Même si le gouvernement implore la population de ne pas voyager, le député libéral Pierre Arcand, lui, se trouve présentement sous le soleil de la Barbade.
Dans une déclaration officielle transmise mardi, l’ancien ministre dit aujourd’hui regretter sa décision de s’envoler vers les Caraïbes, le 25 décembre dernier.
«Je regrette aujourd’hui cette décision compte tenu de la situation qui prévaut actuellement au Québec et du respect que l’on doit aux travailleurs de la santé», a-t-il écrit.
Pierre Arcand est toujours à la Barbade avec son épouse, Dominique Chaloult, ancienne directrice générale de la télévision de Radio-Canada.
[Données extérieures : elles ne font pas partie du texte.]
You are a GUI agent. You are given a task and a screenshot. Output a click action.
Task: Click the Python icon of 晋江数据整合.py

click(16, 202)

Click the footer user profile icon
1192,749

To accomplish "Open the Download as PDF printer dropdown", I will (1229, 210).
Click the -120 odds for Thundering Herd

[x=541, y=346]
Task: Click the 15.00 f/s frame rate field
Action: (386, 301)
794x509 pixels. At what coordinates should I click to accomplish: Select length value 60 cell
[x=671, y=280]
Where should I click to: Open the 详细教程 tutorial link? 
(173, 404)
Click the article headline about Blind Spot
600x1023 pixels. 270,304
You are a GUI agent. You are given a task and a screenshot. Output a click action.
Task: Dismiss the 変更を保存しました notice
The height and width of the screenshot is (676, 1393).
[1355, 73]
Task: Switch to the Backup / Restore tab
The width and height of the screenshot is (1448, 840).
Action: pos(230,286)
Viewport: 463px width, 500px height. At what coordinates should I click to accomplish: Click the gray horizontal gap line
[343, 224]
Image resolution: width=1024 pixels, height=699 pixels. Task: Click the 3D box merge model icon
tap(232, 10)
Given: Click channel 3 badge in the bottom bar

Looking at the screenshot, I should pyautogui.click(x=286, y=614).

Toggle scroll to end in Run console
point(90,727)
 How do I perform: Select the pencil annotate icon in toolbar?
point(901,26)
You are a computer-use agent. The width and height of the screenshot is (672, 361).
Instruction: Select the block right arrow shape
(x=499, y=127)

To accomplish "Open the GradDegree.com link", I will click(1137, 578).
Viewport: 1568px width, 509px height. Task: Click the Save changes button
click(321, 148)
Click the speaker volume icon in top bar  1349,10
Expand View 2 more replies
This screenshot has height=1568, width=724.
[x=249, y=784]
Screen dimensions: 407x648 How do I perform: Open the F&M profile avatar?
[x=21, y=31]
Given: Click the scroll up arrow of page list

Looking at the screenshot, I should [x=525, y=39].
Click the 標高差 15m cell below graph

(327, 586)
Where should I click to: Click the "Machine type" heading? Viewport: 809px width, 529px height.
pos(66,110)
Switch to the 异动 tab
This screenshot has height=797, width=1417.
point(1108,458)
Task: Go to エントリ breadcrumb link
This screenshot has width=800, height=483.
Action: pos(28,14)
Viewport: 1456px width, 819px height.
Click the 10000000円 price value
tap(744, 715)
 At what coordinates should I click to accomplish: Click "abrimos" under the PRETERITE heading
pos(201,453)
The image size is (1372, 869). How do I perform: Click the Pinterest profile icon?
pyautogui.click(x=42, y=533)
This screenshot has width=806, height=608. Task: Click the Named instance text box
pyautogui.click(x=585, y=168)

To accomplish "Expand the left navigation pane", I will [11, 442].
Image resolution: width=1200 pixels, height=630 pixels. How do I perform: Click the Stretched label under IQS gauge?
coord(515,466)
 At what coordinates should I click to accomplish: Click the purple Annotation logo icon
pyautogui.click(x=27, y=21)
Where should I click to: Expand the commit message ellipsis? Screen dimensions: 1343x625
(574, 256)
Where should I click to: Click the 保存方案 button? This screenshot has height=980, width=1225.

Ils ont fait le choix de s’y rendre, comme ils ne pouvaient fêter avec leurs enfants et leurs petits-enfants cette année, à cause de l’interdiction des rassemblements au Québec.
Trois jours avant de prendre l’avion, ils ont dû se soumettre à un test de dépistage. Sur place, Pierre Arcand et sa conjointe ont encore dû passer un test afin de pouvoir sortir de leur appartement, peut-on lire dans la déclaration officielle.
Le député de Mont-Royal–Outremont a aussi tenu à préciser que la Barbade est l’«un des endroits les plus sécuritaires dans le monde actuellement».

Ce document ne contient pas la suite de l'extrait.